Erreur ! Montrez-vous généreux envers les gens, tiens ! Tous les soirs à dix-neuf heures, il vint désormais réclamer son bain. Une fois, deux fois, trois fois… La quatrième fois, quand il eut terminé, je lui posai enfin la question qui me brûlait les lèvres : « Mais mon petit ! A quoi bon poursuivre ce rituel ? Je vous vois chaque soir, et à chaque fois le bois a gagné un peu plus de terrain… Pourquoi n’acceptez-vous pas enfin votre sort ? » Il ne répondit rien et disparut. Je ne le revis plus pendant, disons, une quinzaine de jours.
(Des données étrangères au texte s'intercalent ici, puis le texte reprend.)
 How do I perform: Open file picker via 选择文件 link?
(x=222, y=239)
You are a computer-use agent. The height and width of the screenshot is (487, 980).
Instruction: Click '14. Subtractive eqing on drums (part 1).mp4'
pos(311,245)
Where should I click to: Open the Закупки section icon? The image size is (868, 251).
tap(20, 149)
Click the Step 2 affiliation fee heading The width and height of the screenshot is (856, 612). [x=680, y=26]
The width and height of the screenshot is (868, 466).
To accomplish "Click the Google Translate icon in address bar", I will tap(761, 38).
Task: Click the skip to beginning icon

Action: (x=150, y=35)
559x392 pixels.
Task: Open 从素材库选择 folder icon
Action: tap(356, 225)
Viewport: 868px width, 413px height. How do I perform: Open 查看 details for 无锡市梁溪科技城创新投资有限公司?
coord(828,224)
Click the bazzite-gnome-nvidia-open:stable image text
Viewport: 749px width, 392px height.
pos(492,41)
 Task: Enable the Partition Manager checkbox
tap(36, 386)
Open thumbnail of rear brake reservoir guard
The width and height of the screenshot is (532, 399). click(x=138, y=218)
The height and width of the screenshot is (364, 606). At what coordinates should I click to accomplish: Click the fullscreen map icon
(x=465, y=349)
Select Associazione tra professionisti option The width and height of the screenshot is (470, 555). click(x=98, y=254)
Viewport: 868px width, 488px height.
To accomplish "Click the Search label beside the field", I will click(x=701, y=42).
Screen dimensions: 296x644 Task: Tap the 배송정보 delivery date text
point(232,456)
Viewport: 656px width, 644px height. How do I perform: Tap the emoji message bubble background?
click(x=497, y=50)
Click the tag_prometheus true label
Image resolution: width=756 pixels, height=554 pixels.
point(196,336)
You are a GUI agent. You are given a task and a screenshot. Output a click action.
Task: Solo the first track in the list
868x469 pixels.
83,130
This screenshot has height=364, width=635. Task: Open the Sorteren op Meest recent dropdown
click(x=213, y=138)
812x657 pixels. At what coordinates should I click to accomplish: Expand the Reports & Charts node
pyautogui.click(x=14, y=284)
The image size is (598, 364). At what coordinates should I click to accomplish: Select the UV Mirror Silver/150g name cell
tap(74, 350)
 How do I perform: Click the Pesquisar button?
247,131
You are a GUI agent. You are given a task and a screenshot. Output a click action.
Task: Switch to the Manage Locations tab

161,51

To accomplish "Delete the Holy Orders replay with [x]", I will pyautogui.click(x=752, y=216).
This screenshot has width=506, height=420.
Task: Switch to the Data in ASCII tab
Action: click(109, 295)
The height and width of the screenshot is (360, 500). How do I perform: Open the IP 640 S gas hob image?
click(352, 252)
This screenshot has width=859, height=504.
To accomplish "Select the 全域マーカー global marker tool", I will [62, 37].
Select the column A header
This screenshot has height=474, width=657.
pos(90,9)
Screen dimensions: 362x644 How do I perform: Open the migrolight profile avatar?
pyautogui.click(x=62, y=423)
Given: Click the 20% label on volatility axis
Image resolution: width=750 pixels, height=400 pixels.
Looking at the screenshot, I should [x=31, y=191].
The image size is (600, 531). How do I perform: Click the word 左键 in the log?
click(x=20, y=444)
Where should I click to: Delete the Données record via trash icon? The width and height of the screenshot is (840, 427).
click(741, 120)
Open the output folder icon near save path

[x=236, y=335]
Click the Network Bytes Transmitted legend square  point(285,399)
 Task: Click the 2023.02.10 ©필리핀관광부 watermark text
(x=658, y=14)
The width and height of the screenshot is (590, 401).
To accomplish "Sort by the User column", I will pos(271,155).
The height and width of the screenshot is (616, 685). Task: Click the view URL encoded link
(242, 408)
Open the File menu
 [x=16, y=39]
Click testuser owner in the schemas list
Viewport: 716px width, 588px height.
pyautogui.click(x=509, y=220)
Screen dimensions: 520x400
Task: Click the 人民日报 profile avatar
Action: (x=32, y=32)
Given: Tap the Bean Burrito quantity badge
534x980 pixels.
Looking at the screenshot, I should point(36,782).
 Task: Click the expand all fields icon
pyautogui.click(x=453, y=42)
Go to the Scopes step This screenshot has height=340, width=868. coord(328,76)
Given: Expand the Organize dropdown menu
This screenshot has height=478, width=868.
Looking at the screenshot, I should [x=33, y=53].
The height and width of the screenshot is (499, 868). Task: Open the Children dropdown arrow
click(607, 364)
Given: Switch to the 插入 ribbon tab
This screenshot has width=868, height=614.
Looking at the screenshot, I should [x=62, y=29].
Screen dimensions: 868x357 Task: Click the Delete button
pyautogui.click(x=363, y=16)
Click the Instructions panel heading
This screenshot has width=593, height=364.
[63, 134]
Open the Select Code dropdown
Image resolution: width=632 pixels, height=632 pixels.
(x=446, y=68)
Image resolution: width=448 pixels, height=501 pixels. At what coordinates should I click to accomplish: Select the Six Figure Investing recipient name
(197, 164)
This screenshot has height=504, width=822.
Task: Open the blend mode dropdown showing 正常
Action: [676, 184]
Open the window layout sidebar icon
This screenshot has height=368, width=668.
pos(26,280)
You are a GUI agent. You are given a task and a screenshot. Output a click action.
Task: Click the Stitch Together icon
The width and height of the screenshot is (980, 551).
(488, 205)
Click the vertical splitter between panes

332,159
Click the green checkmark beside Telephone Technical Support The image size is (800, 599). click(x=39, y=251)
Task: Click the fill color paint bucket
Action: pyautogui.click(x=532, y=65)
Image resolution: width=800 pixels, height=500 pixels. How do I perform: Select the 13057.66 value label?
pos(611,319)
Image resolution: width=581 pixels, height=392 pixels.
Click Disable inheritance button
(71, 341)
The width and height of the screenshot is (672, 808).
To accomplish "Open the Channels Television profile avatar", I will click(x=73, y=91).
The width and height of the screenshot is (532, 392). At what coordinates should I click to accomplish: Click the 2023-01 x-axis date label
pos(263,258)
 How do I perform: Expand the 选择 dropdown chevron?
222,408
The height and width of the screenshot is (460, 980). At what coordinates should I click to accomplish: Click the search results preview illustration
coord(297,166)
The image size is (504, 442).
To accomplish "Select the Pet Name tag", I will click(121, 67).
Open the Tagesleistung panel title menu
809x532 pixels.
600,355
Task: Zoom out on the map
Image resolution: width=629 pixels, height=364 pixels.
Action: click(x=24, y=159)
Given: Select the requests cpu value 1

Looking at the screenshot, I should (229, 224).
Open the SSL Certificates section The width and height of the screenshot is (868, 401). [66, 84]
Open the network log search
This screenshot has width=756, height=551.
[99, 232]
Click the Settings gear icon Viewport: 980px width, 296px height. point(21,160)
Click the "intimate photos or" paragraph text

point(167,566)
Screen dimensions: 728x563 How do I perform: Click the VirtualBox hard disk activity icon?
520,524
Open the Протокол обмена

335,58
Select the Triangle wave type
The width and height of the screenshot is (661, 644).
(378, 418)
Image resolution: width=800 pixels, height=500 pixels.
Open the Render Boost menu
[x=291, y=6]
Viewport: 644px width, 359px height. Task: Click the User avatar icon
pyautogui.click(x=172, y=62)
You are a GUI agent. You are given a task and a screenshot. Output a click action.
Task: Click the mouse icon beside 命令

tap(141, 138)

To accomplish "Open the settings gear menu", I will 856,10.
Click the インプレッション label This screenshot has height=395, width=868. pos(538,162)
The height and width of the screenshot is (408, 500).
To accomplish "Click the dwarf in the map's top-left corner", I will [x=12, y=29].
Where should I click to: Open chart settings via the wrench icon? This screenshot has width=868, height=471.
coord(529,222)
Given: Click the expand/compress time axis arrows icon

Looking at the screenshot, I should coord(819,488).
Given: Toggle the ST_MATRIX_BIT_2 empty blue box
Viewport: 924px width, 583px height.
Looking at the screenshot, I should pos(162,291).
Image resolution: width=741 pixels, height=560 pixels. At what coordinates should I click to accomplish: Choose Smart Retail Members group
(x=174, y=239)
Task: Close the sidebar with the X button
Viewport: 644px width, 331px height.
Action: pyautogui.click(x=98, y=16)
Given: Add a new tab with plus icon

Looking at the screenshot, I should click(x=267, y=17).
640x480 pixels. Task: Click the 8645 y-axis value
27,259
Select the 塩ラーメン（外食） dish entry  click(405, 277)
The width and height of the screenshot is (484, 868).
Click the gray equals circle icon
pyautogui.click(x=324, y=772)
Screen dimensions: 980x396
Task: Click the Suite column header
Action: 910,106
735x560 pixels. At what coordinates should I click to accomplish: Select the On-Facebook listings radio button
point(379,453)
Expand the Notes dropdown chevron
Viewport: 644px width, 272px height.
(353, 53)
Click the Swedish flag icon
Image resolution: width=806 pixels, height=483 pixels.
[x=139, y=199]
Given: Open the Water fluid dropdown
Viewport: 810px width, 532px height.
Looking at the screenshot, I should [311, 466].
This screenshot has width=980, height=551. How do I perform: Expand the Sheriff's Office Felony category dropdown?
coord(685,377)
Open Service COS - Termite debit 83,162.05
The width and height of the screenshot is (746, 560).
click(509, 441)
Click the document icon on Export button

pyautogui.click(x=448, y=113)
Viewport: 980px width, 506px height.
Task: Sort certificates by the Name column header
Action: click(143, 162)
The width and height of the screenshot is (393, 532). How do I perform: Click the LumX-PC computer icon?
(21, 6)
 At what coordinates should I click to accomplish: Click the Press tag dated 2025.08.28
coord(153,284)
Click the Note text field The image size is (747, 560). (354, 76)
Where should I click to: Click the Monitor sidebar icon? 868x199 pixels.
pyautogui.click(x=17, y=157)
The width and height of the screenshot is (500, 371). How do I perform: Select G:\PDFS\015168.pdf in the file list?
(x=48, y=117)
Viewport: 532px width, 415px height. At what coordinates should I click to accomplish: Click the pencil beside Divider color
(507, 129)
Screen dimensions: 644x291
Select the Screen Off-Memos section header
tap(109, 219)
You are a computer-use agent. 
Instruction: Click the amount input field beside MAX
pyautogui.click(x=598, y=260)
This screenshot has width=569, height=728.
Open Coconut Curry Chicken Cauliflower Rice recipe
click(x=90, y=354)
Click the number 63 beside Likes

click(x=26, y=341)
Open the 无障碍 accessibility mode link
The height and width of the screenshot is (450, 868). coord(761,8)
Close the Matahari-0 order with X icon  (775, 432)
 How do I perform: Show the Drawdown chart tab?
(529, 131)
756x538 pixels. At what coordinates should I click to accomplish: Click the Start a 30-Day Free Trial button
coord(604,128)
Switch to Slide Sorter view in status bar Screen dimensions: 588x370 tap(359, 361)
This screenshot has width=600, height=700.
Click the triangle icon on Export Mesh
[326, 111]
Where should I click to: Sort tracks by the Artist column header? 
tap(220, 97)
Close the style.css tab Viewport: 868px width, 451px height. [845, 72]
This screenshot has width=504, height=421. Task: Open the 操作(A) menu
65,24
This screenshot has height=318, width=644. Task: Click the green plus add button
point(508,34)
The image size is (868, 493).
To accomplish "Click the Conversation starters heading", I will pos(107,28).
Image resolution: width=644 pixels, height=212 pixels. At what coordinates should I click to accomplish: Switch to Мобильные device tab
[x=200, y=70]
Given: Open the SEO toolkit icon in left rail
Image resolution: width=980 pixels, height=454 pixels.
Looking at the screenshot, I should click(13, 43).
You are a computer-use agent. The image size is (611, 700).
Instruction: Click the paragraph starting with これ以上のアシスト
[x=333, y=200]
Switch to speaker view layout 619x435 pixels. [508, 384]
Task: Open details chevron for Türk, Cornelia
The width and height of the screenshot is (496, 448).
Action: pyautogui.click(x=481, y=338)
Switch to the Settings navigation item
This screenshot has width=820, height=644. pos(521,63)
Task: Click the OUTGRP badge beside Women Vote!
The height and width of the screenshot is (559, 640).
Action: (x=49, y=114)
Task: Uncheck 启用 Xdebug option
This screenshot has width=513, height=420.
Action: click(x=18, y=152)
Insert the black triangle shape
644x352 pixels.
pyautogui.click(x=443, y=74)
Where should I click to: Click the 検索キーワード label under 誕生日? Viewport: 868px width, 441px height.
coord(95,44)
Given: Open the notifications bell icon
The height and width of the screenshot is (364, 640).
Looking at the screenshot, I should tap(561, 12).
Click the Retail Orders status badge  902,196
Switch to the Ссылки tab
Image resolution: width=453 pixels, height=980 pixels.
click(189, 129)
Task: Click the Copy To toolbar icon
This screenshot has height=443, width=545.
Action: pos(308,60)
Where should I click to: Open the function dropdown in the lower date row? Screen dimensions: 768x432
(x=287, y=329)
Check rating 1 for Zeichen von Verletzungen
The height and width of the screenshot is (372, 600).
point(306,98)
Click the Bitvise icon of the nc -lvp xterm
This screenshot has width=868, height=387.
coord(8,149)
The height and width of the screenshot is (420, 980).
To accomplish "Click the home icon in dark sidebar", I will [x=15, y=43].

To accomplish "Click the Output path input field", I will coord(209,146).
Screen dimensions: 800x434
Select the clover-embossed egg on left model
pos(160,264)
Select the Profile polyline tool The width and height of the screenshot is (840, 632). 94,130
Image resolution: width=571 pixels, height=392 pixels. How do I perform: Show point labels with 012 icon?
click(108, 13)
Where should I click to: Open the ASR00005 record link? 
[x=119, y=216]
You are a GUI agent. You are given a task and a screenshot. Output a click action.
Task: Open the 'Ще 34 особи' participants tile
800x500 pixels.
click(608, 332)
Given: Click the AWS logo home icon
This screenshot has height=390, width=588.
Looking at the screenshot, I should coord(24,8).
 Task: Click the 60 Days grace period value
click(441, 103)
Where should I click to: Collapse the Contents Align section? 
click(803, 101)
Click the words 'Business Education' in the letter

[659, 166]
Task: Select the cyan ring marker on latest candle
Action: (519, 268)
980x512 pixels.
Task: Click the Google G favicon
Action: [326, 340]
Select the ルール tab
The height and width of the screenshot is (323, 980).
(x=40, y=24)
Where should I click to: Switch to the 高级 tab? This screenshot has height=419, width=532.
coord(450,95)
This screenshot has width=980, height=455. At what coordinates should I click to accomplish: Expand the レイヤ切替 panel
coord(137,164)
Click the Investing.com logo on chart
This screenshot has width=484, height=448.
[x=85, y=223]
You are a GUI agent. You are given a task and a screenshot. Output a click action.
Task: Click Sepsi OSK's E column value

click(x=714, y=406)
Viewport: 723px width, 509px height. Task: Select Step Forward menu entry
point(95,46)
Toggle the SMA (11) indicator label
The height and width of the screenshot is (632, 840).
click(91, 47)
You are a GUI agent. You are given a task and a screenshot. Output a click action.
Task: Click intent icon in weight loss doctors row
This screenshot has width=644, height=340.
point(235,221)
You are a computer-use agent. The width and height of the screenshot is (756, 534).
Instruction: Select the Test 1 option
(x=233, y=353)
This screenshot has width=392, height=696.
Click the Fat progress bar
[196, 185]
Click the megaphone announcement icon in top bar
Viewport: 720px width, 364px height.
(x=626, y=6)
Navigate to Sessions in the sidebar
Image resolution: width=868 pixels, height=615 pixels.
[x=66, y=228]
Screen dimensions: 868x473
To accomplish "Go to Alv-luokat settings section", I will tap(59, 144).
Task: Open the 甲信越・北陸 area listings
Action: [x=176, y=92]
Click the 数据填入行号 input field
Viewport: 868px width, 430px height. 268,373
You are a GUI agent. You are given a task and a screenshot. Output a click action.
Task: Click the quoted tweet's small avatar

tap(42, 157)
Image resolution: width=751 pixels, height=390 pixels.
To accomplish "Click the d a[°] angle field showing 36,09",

Et voilà qu’un soir à dix-neuf heures –quelle manie-, j’entendis sonner à la porte. Quand je l’ouvris, je découvris son grand corps désarticulé étalé sur mon perron, entièrement changé en bois. Seuls ses yeux bougeaient encore ; affolés, ils tournaient dans leurs orbites d’une manière, je dois dire, assez répugnante, et me lançaient des regards pathétiques.
Mais quel beau bois c’était. Comprenez-vous, c’est le métier qui fait le regard, et je songeai malgré moi que laisser ce beau morceau dans cet état serait un redoutable gaspillage.
Je le soulevai donc et le transportai chez moi pour l’embellir un brin avant d’en faire quelque chose de plus attrayant pour la vue –une marionnette, bien sûr, hahaha !- Je le lissai, le rognai, le cirai… Erreur. Que voulez-vous…C’est le métier. Aussitôt que j’eus fini de le recouvrir de cire, il reprit vie et s’enfuit dans la nuit.
Je crus qu’il ne reviendrait pas…Mais quelques jours plus tard, à dix-neuf heures sonnantes, il sonna à la porte et me pria humblement de lui accorder son bain. Son corps craquait de partout, et dans chacun de ses mots, on devinait un effort surhumain et comme un lointain grincement…Il était de toute évidence prêt à céder de nouveau.
Cette fois-ci, pas question de le laisser filer, me dis-je ; et je le fis asseoir dans mon sofa. Je me rendis dans l’atelier, et là je remuai des objets pour faire du bruit, et de fait le laisser supposer que je lui préparais sa bassine coutumière…ce que bien entendu je ne fis pas. Je savais qu’il était maintenant trop raide pour faire le moindre pas ; et j’attendis qu’il cesse d’appeler pour retourner auprès de lui. Comme prévu, je le retrouvai changé en grand morceau de bois…et quel bois, quel bois !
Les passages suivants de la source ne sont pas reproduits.